Guerre en Ukraine : "Ce qui se prépare, c'est une paix qui ne sera qu'un cessez-le-feu", analyse Bertrand Badie, spécialiste des relations internationales
"Ce qui se prépare, c'est une paix qui ne sera qu'un cessez-le-feu", analyse Bertrand Badie, professeur émérite des universités à Sciences Po Paris et spécialiste des relations internationales invité du "8h30 franceinfo", mardi 19 août au lendemain de la réunion entre Donald Trump, Volodymyr Zelensky et plusieurs dirigeants européens à Washington. Selon lui, il y a un paradoxe dans ce qui ressort des deux réunions successives, tout d'abord à Anchorage vendredi avec Valdimir Poutine, puis lundi à la Maison Blanche. "Il n'est plus question de cessez-le-feu, mais de paix. Généralement, on avait des cessez-le-feu sans paix, mais là, c'est le contraire", s'étonne-t-il. Mais cela tient surtout aux éléments de langage choisis par Donald Trump, puisque, selon lui, "ce qui se prépare, c'est justement une paix qui ne sera qu'un cessez-le-feu".
Une vraie paix durable, "c'est l'aménagement de la coexistence entre deux ou plusieurs acteurs. C'est la Russie et l'Ukraine qui définissent les conditions d'une coexistence durable, acceptée et reconnue par les deux parties", précise le professeur.
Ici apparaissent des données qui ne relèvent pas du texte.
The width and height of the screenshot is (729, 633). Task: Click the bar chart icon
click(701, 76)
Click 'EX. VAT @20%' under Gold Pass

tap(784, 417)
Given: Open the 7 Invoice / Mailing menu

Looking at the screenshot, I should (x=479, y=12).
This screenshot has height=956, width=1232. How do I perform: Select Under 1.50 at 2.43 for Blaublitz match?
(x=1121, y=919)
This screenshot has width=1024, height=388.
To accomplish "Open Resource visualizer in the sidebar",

Or, "la paix qu'on nous annonce, c'est davantage une 'non-guerre' qu'une paix profonde", à la façon de la situation entre "les deux Corées" ou encore entre la Géorgie et l'Ossétie du Sud.
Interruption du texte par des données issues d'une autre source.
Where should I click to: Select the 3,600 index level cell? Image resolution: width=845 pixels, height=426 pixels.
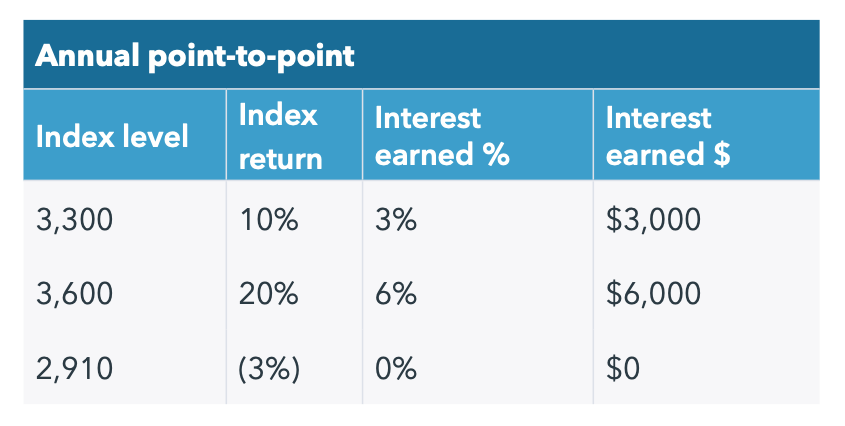coord(75,294)
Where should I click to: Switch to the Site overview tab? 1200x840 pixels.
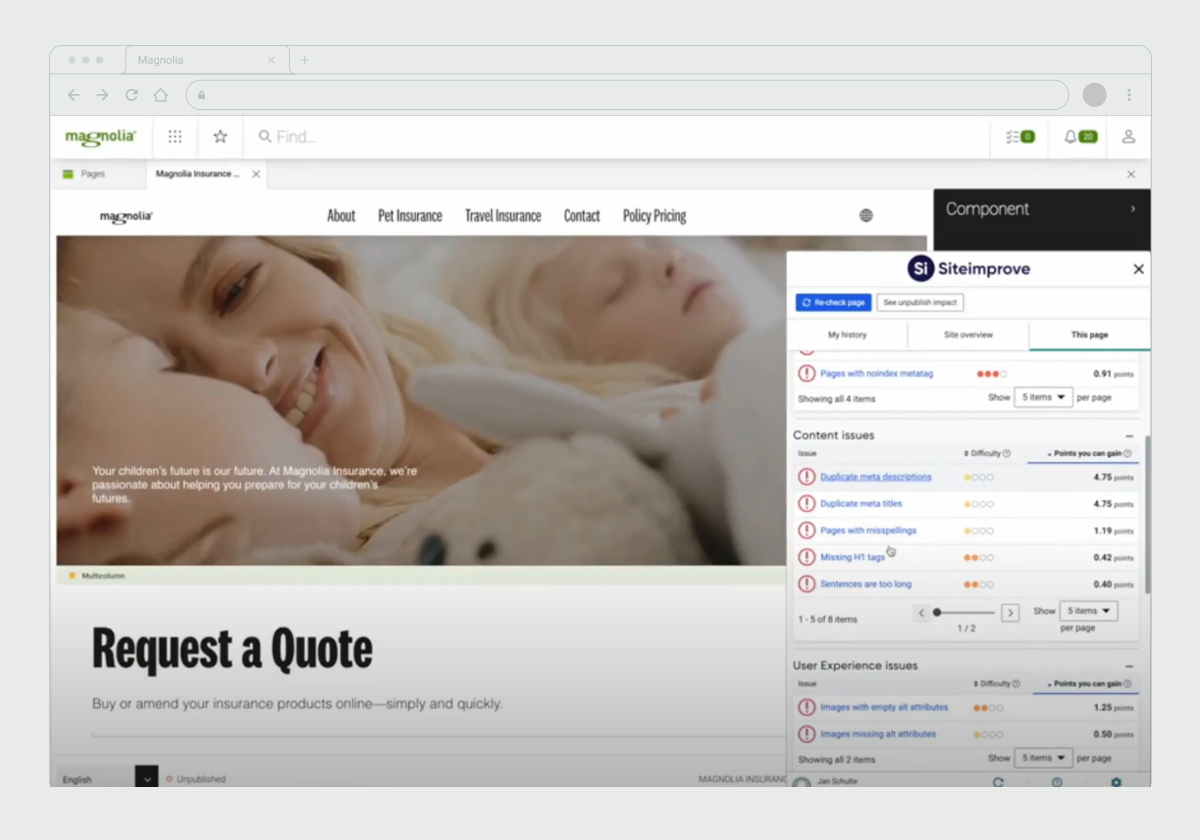tap(968, 335)
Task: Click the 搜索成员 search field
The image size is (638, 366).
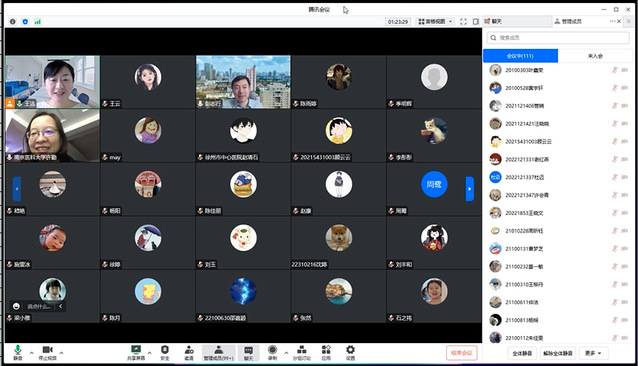Action: (558, 37)
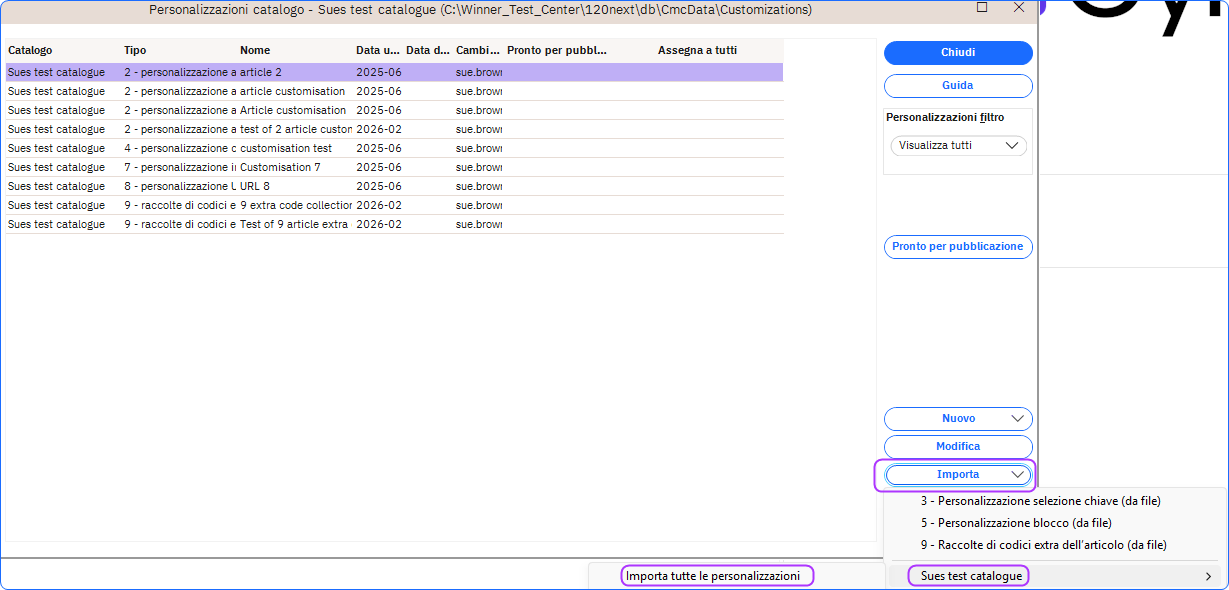
Task: Click Importa tutte le personalizzazioni
Action: 712,576
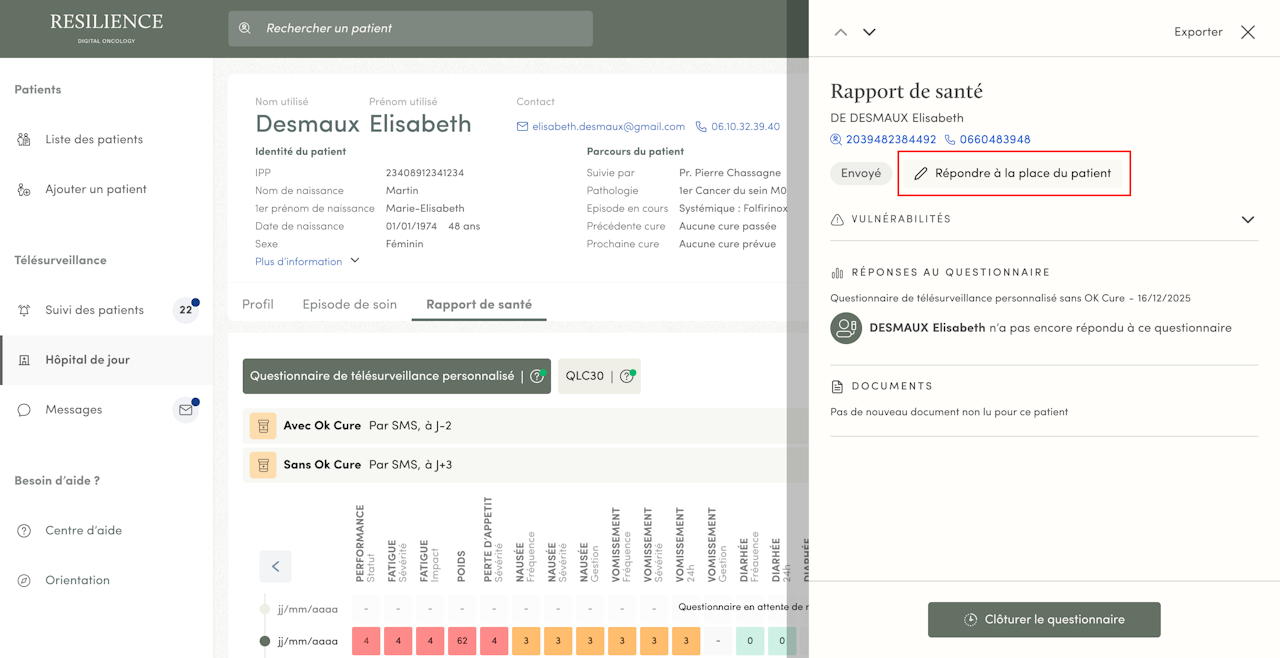Open Centre d'aide help icon
The image size is (1280, 658).
pos(24,531)
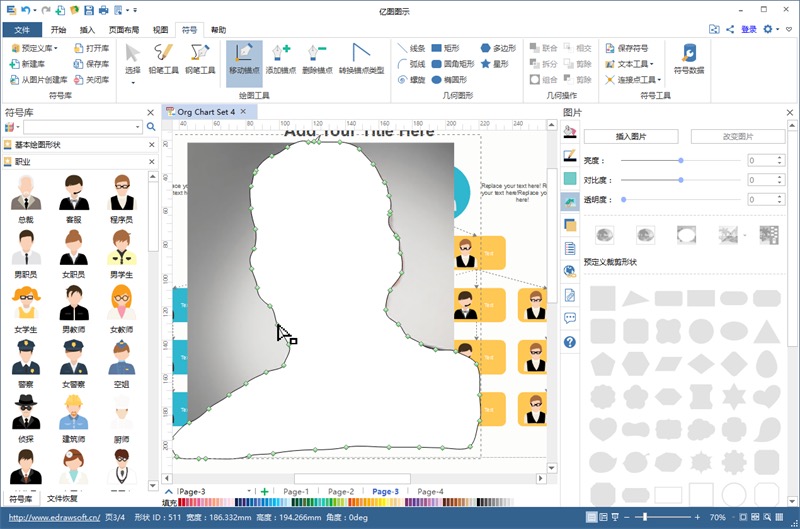Click the help question mark icon in sidebar

[x=569, y=342]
"Quand Donald Trump nous explique qu'il n'y a pas besoin d'un cessez-le-feu, et qu'il suffit de conclure la paix, c'est parce que, dans sa tête, implicitement ou explicitement, il considère que la fameuse paix à laquelle il entend parvenir pour avoir son prix Nobel, c'est un cessez-le-feu."
Bertrand Badie, spécialiste des relations internationalesà franceinfo
"Le gel d'une situation militaire ne vaudrait pas cession de territoire", explique Bertrand Badie. "Car, à ce moment-là, les Ukrainiens diront 'une partie de notre territoire est provisoirement occupé', et en même temps, il n'y aurait pas la nécessité – pratiquement impossible aujourd'hui – de retirer à Poutine les quatre oblasts [région administrative] et la Crimée qu'ils occupent", soit de manière intégrale ou partielle.
Les enseignements du passé
Quant à l'effectivité ou la sécurisation d'un éventuel accord entre l'Ukraine et la Russie, Bertrand Badie insiste sur le fait qu'il "y a eu des garanties par le passé" pour préserver la paix entre les deux pays, mais "que ces garanties n'ont pas fonctionné". D'où la nécessité des efforts diplomatiques des Européens sur "la recherche de garanties crédibles, efficaces" qui "seraient accompagnées de moyens visibles, crédibles, c'est-à-dire de moyens militaires et donc de troupes au sol". Si elles ne sont pas directement sur le sol ukrainien, solution difficilement acceptable par Moscou, Bertrand Badie juge "qu'entre la Roumanie, la Pologne, vous avez une quantité de façons de vous positionner tout près d'un éventuel champ de bataille".